Le 3 avril 1984, à la suite de la prise du pouvoir par l’armée et l’ouverture du Camp Boiro, Mohamed Selhami, un journaliste marocain, rapporte la description des conditions de vie de la population comme présentées par Horoya, organe du parti de Sékou Touré, unique journal du pays. C’est dans le chapitre Le Camp Mamadou Boiro, l’usine de la mort de son livre, Sékou Touré: Ce qu’il fut. Ce qu’il a fait. Ce qu’il faut défaire rapporte:
Pendant plus de deux décennies, le peuple de Guinée, labouré dans sa chair et son âme par des mains sanglantes, a connu le plus grand calvaire de son existence. Dans l’éclipse totale, il a marché en égrenant le chapelet de la faim, de la soif et de l’ignorance. Dépersonnalisé par une politique de chasse à l’homme, une politique d’individus tarés, avides de pouvoir personnel. Le peuple guinéen n’avait jamais goûté à un seul instant de bonheur…
L’économie du pays était un désastre, avec une inflation galopante. La situation était telle qu’un cousin, devenu par la suite ministre m’a invité, ma famille et moi à diner dans un restaurant. C’est un sac qu’ill avait pris pour payer la note. Le garçon a pris le sac sans vérifier si l’argent était le montant de la facture. Les militaires durent procéder à une dévaluation de la monnaie nationale de près de 90 pour cent.
Malheureusement, le Général Lansana Conté, celui que les militaires ont porté au pouvoir n’était autre que l’aide de camp du sanguinaire tyran. Comme le culte de la personnalité de ce dernier était très fort dans le pays, il l’a maintenu et encouragé. il en a maintenu le culte, au point de nommer la présidence «Sékoutouréya», c’es-à-dire «Chez Sékou Touré».
Malgré des succès économiques indéniables, l’atmosphère politique ne s’est jamais totalement assaini. Des victimes innocentes gisent toujours dans des fosses communes non identifiées. Pendant ce temps, la télévision nationale maintenait certaines pratiques du passé. Par exemple, elle célébrait la mort du dirigeant défunt de la Corée du nord, Kim-Il-Sung, même quelques années après le mort de Sékou Touré. D’ailleurs, une dépêche de l’Agence guinéenne de presse signale que cette année également, le 105e anniversaire de la naissance de ce dictateur caricaturale a été célébré par l’ambassade avec une intervention à la télévision nationale guinéenne.

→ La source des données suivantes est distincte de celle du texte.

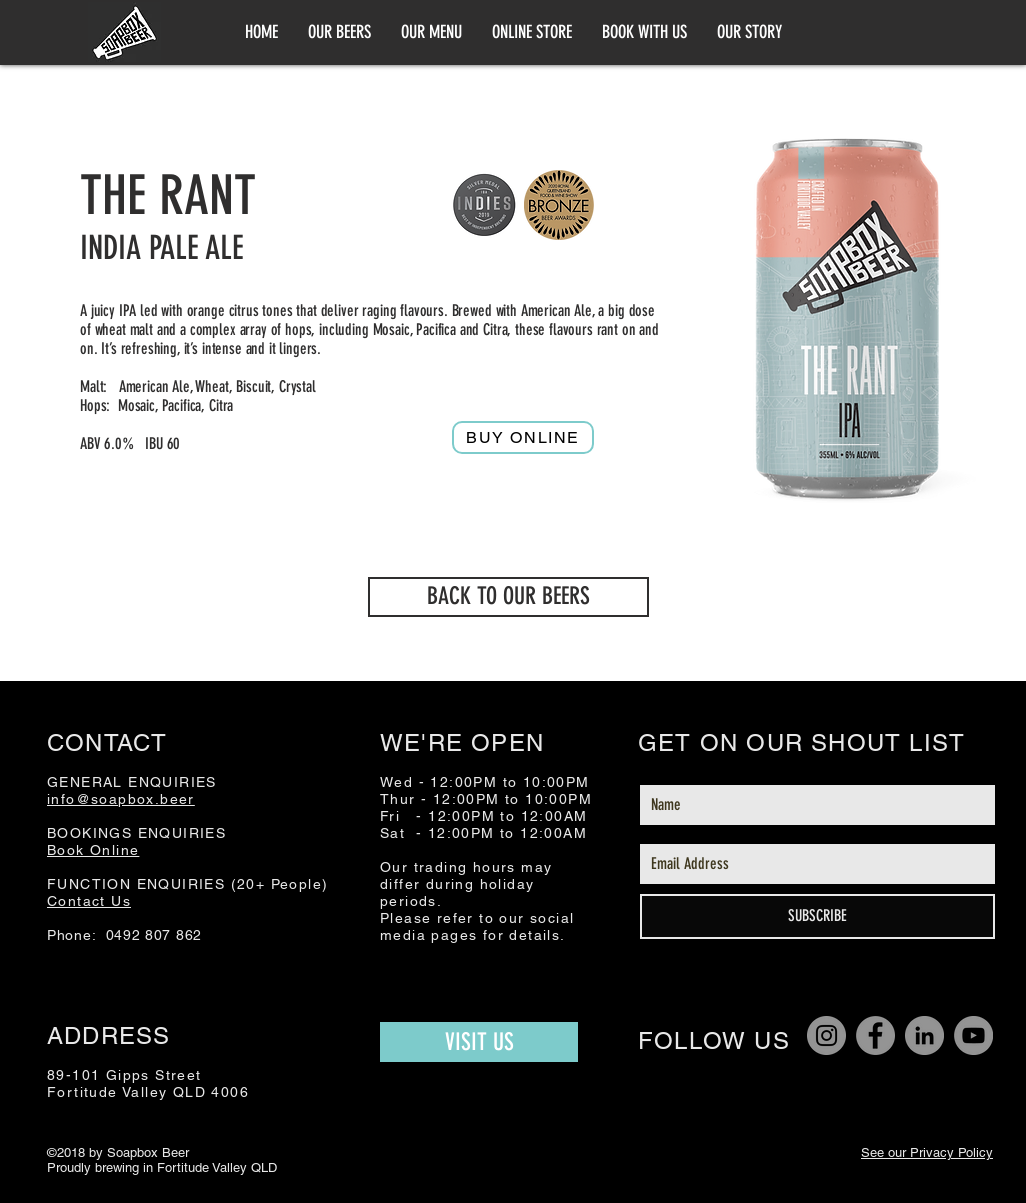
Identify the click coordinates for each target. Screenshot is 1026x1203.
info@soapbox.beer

Lansana Conté est resté à la tête du pays pendant 24 ans utilisant tous les moyens massacres, tripatouillage de la constitution, bourrage des urnes, trafics d’êtres humains et de drogues, etc. A sa mort, en 2008, il avait accumulé un pactole non négligeable dont le site guineepresse.info fait l’inventaire, avec cette introduction:
Un milliard sept cent millions de dollars ($ 1.700.000.000 US) est le montant total des comptes d’investissement, des dépôts à terme, des fonds de placement, des comptes courants et de la valeur des biens immobiliers de Lansana Conté et de sa famille.

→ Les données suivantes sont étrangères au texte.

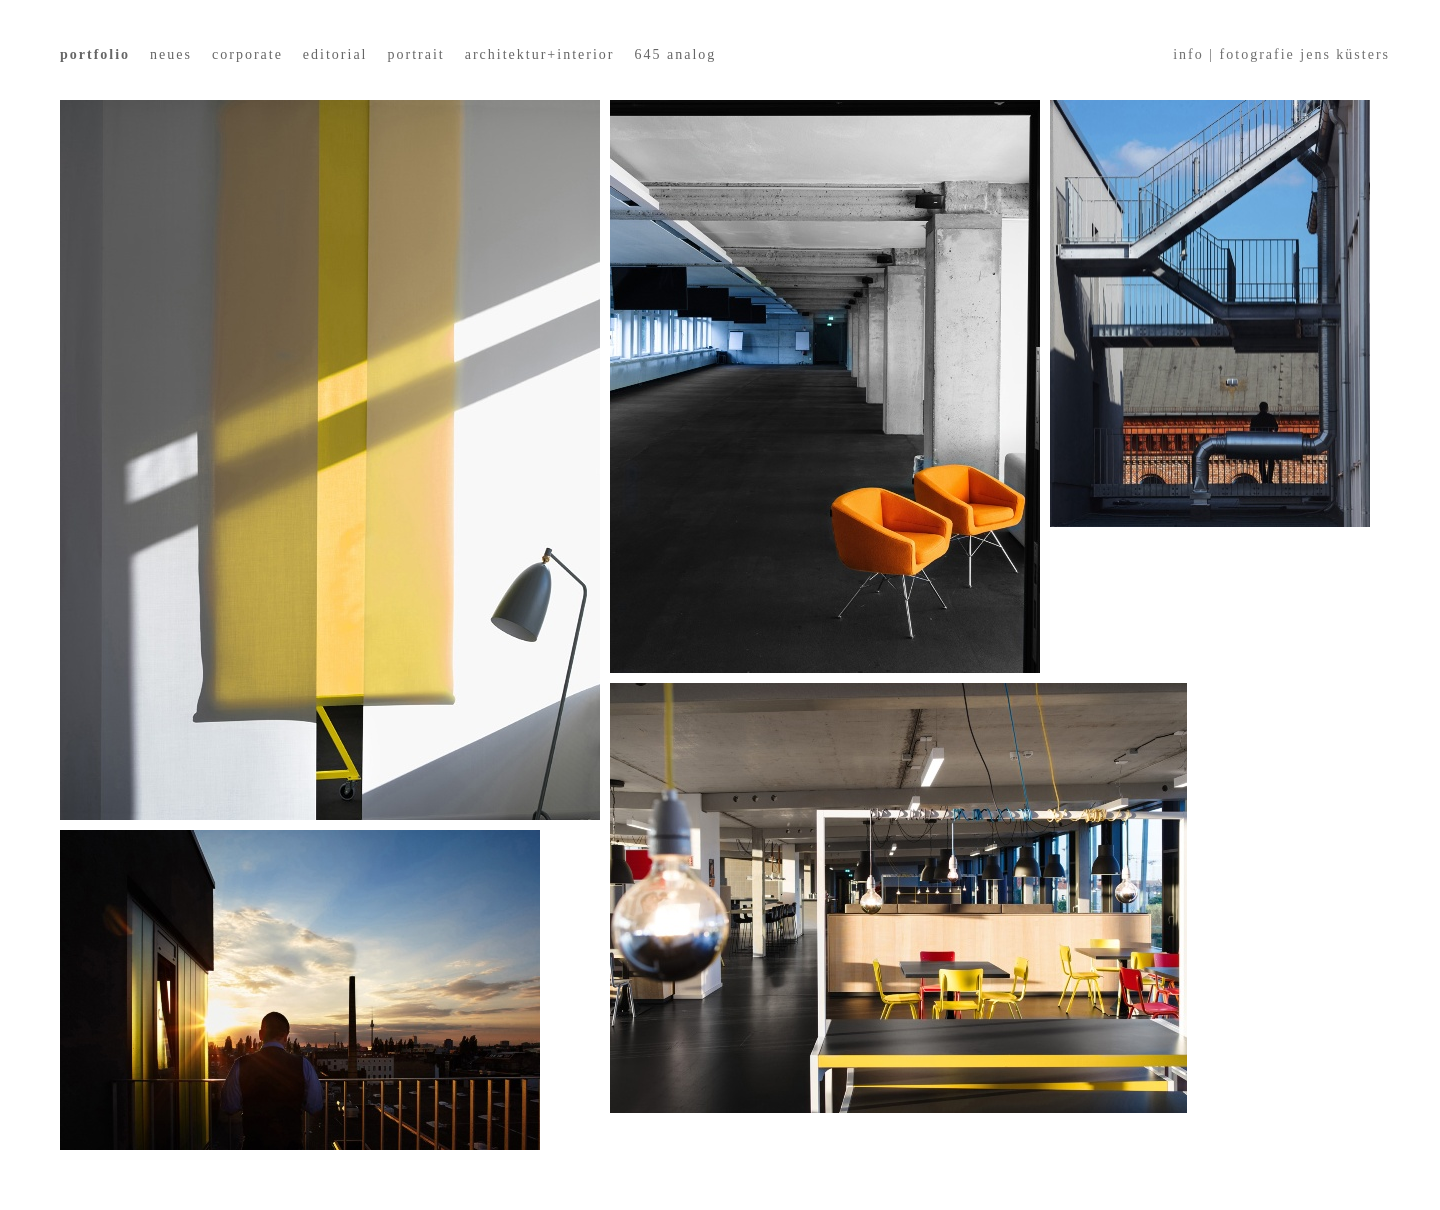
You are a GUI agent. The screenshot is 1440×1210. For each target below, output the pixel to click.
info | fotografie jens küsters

Lansana Conté et les membres de sa famille (épouses notamment) détiennent divers comptes bancaires au Maroc, en Suisse, au Canada, en Malaisie, en Italie, en Inde, en Chine, à Dubaï, en Gambie, en France, au Luxembourg et à New York.
Ces comptes bancaires ont été alimentés par les recettes de diamant, de l’or, de la bauxite, des recettes douanières et fiscales, des pots-de-vin, des dons et des nombreuses dettes contractées par l’Etat Guinéen.
L’arrivée du Président Alpha Condé, qui se qualifiait d’opposant historique et ancien professeur de droit à l’université française La Sorbonne, après une période de difficultés politiques que la Guinée avait encore du subir, avait soulevé quelques espoirs, étant donné son parcours. Malheureusement, lui aussi, a utilisé la fibre tribale, même après son élection très contestée. La corruption et l’usage indu de la violence continuent à être des outils de gouvernement. Dans son gouvernement, il y a des individus qui ont été accusés par la justice guinéenne, onusienne de crimes contre l’humanité, dans les mêmes fonctions qu’ils occupaient au moment de leur forfaiture.
En plus de cette impunité affichée, la corruption est répandue à tous les niveaux de l’administration Le rapport de Transparency International pour 2019 classe la Guinée au 130è rang sur les 180 pays et territoires étudiés.
Dans ces conditions, il n’est pas étonnant que les guinéens continuent à fuir le pays.